Membrane filtration has been proposed, and methods have been tested involving the use of membranes to separate materials of differing molecular weight from the raw juice. Such methods necessitate a high capital cost, have a short membrane lifetime with expensive replacement cost and significant loss of sugar to the "concentrate" membrane byproduct stream. The resulting juice is not of a higher purity than that realized with conventional liming and carbonation. Suggestions have been made to combine the membrane purification with liming and carbonation, electrodialysis or ion exchange demineralization. A proposed method of purification of raw sugar juice involving membrane ultrafiltration is disclosed in U.S. Pat. No. 4,432,806.

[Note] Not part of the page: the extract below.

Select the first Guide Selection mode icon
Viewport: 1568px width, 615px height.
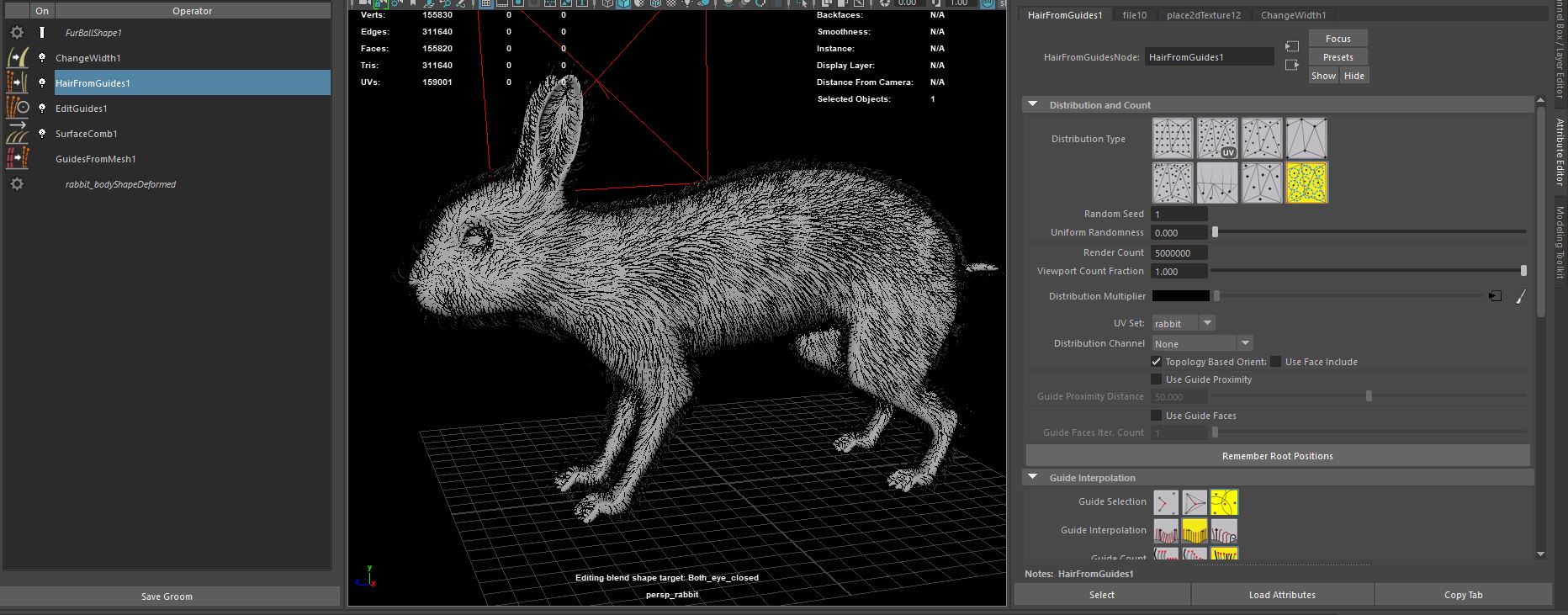tap(1165, 502)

Chromatography has been proposed, and is presently used in a few locations, as a method of separation applied to the byproduct molasses. The purpose of molasses chromatography is to recover residual sucrose from this byproduct stream. The resulting chromatographic product is of relatively poor quality due to high color, odor and low purity. It is generally mixed with conventionally produced syrups to lessen its detrimental effects upon crystallization. The product is sometimes cleaned-up first with ion-exchange or it is returned to the beet end for a second pass through the liming and carbonation purification process.
Because the molasses chromatographic separator is designed to operate on the final byproduct stream of the sugar factory, it has no beneficial impact on the upstream purification or crystallization processes. Its purpose is to act as a last step to recover the sucrose lost in the molasses. It is designed to operate on material derived from the conventional liming and carbonation process.
A method and apparatus for chromatographic molasses separation are disclosed in U.S. Pat. No. 4,312,678. Other methods and apparatus using simulated moving bed chromatographic separators are disclosed in U.S. Pat. Nos. 2,985,589, 4,182,633, 4,412,866 and 5,102,553.